June 05, 2024 | Source: Geoengineering Monitor | by Tamra Gilbertson, Indigenous Environmental Network, and Coraina de la Plaza, Hands Off Mother Earth Alliance

As global temperature records continue to be broken at unprecedented rates, delegates are gathering again in Bonn, Germany, for the 60th sessions of the Subsidiary Bodies of the United Nations Framework Convention on Climate Change (UNFCCC SB60). Over this week and next headline talks will focus on, among other things, climate finance, lessons learned from the first Global Stocktake (GST), agriculture and fleshing out the implementation of Nationally Determined Contributions (NDCs).

However, the often overlooked but crucial negotiations on Article 6 of the Paris Agreement will also be taking place. Negotiators are now racing towards the 29th Conference of the Parties (COP29)—in November this year—as the deadline for concluding key aspects of the talks, in the hope that pilot projects can be launched in 2025. Article 6 largely deals with market-based approaches to mitigating climate change—carbon pricing, carbon trading and carbon offsets—and aims to create a kind of climate stock market which will inevitably allow some companies to continue to pollute whilst others (often the same ones) make money from the sale of carbon credits.

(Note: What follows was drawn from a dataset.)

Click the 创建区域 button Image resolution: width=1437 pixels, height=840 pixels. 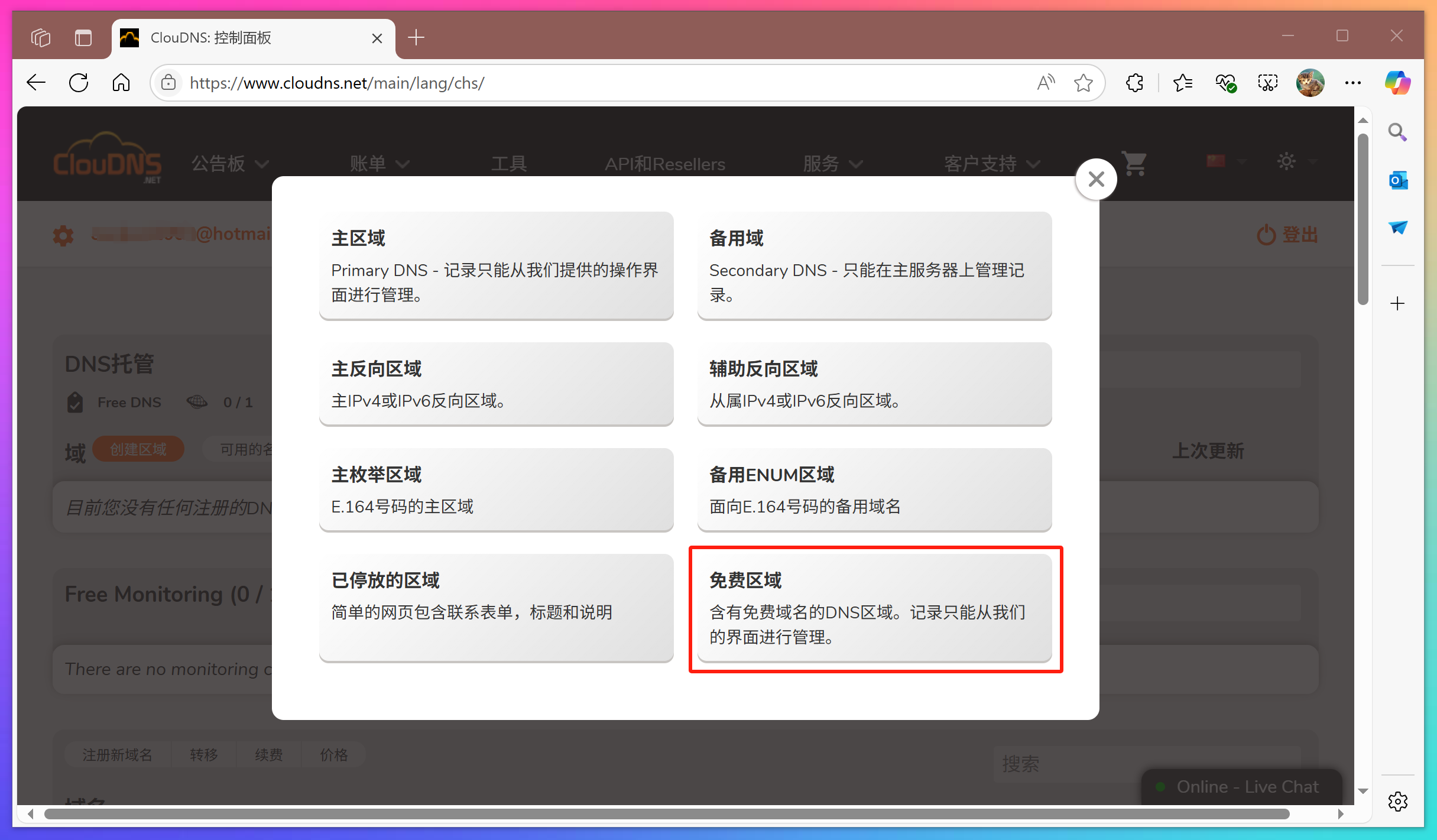[138, 449]
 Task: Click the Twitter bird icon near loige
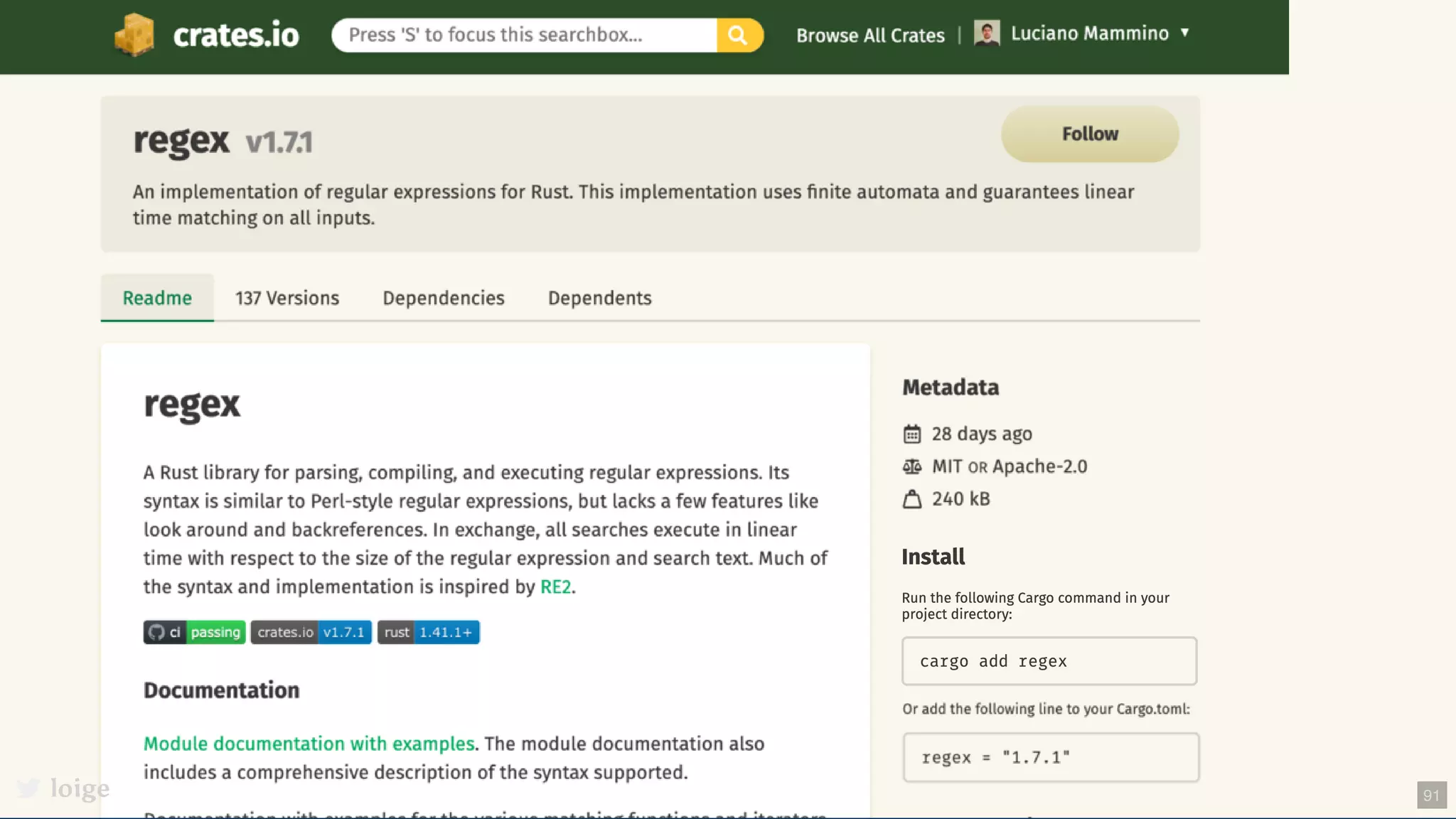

The negotiations on this issue have been particularly challenging, and climate justice movements have continuously raised concerns over the wider human rights implications of the proposals currently on the table. In particular, Articles 6.2 and 6.4 are glaring attempts to continue to legitimise false climate solutions. Rather than reducing emissions at source, carbon offsetting ignores the root causes of climate change and is designed to delay and distract from real climate action, allowing big polluters and governments to continue with business as usual. This shifts the burden of mitigation away from those most responsible for the climate crisis, and constitutes a form of carbon colonialism.